A economista Cláudia Zonenschain identificou o padrão de financiamento das empresas no Brasil entre os anos de 1989 a 1996, período em que ocorreram grandes transformações na economia do País, tais como a abertura comercial, liberalização cambial e establização da moeda. Dentre os resultados, verificou-se (i) a grande utilização de capital próprio para financiar os investimentos; (ii) uma participação pouca expressiva de emissões dado o caráter incipiente dos mercados primário e secundário brasileiros; e (iii) a não utilização do endividamento junto ao setor bancário considerando as altas taxas cobradas.[2]

O professor José Edwaldo Tavares Borba define capital social como a cifra contábil que corresponde ao valor dos bens que os sócios transferiram ou se comprometeram à transferir à sociedade quando da subscrição de sua participação[3]. Trata-se de um valor formal e estático que, salvo em razão de um aumento ou redução deliberados em assembléia ou reunião de sócios, permanece inalterável durante toda a vida da sociedade.  Não se modifica em razão da real situação financeira da empresa. Diferencia-se, portanto, do conceito de patrimônio, que é o conjunto de valores de que a sociedade dispõe, incluindo os ativos (dinheiro, créditos etc) e os passivos (impostos, títulos a pagar etc). Este, por sua vez, é um valor real e dinâmico, que varia de acordo com o sucesso ou insucesso da sociedade.[4]

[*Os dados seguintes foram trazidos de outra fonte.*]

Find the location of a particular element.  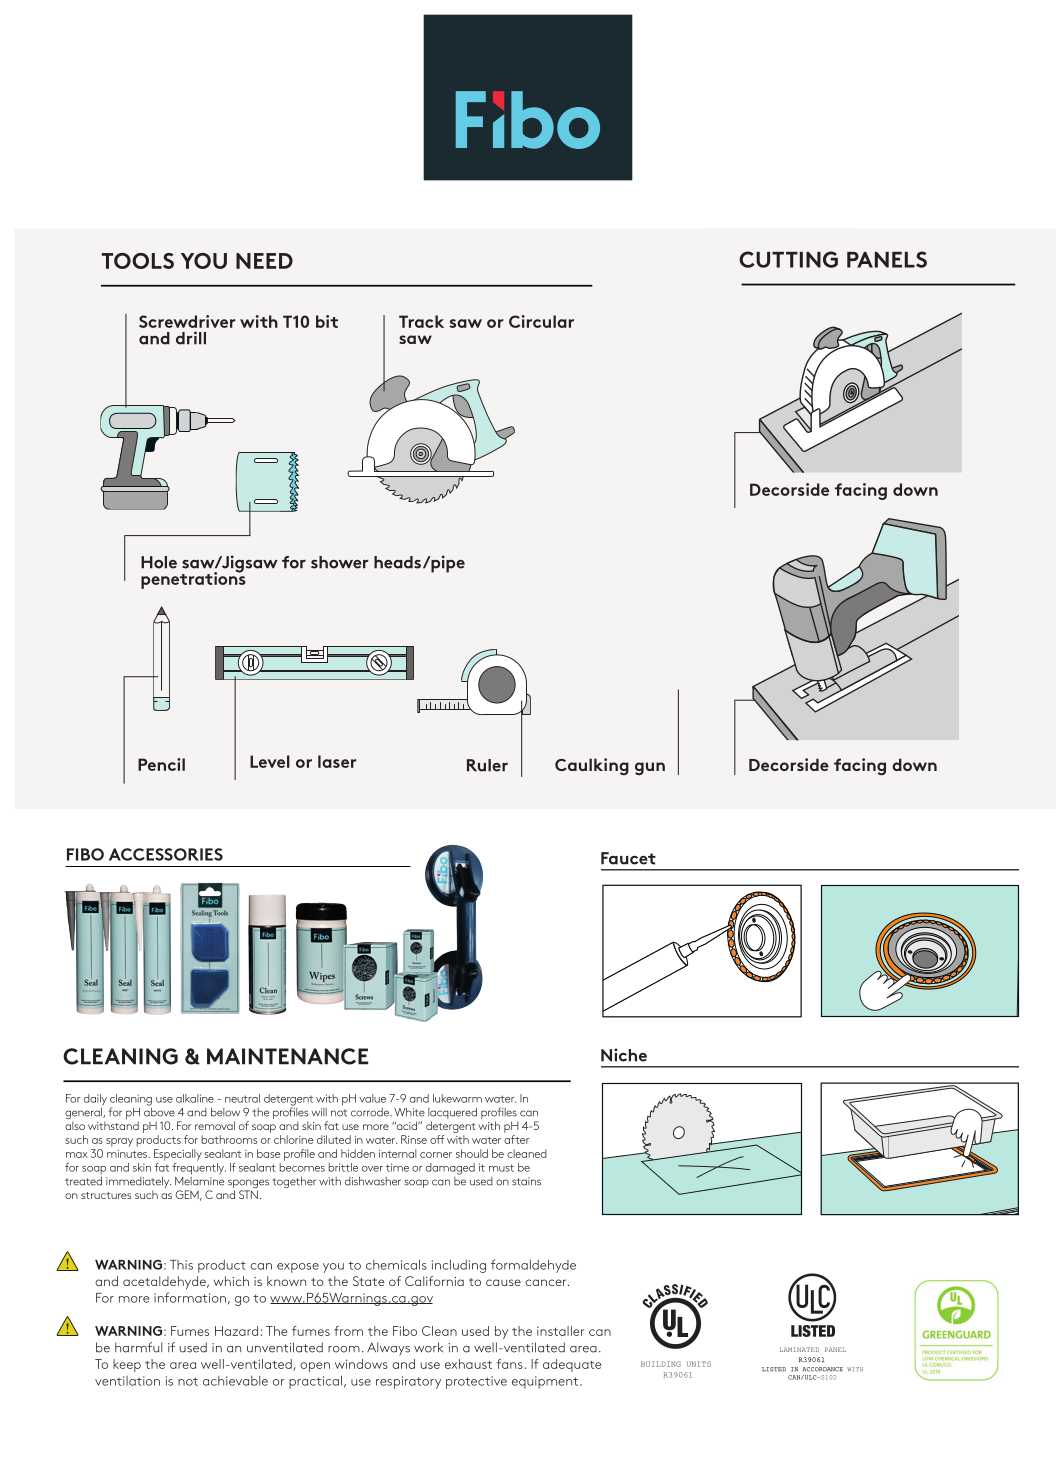

harmful is located at coordinates (138, 1347).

No início de suas atividades, o patrimônio da sociedade se equivale ao capital social.  Com o decorrer da empresa, se o patrimônio líquido exceder o capital, logo a sociedade acumulará lucros que poderão ser distribuídos aos sócios ou conservados na conta de reserva ou lucros acumulados. Por outro lado, caso o patrimônio líquido seja inferior ao capital em virtude de prejuízos, não se poderá efetuar qualquer distribuição de lucros aos sócios. Nesta hipótese, ainda que o patrimônio líquido seja reduzido a nada, o capital social continuará o mesmo, conforme consta do contrato social da sociedade.

O capital social é formado, em seu momento incial e sempre que necessário, pelo valor financeiro oriundo de patrimônios diversos do da sociedade, aplicado pelos sócios em prol da atividade empresarial. Já o reinvestimento do lucro é modalidade de autofinanciamento das sociedades empresárias, que pode ou não ser atrelado ao aumento do capital social[5].

Como exemplo de outras fontes externas de capital próprio, além do reinvestimento do lucro, temos os subscritores de ações ou quotas e demais pessoas que contribuem com doações ou concedem subvenções para investimento. 

Caso no decorrer das atividades empresariais se faça necessário o aporte de novos recursos, a sociedade poderá recorrer aos próprios sócios, os quais poderão ampliar a sua contribuição para o desenvolvimento da empresa e, conseqüentemente, se apropriar de um maior número ou um percentual maior de participação na sociedade.

A sociedade empresária não tem o dever de restituir ou remunerar as contribuições dos sócios feitas a título de capital, embora possa fazê-lo, desde que atendidos certos pressupostos econômicos e jurídicos.  O sócio tem o retorno do seu investimento atrelado ao sucesso ou insucesso da empresa, pela distribuição dos lucros e resultados.

Nessa esteira, a função do capital social é assegurar à sociedade os instrumentos para a realização do seu fim, e serve como referência de sua força econômica. Um capital social elevado sugere, a princípio, a solidez de uma empresa, em razão dos recursos ali aportados, os quais seriam suficientes ao atendimento de suas necessidades. Por isso, muitos doutrinadores entendem que a sua função é também dar eficácia à responsabilidade patrimonial da sociedade como pessoa distinta dos seus sócios. Nesse caso, o regime do capital social ganharia maior importância nas sociedades de responsabilidade limitada, uma vez que os credores sociais dependeriam da sua efetividade para garantir os seus interesses[6] e os administradores poderiam tentar pagar com os bens sociais, o que os sócios teriam capitalizado.[7]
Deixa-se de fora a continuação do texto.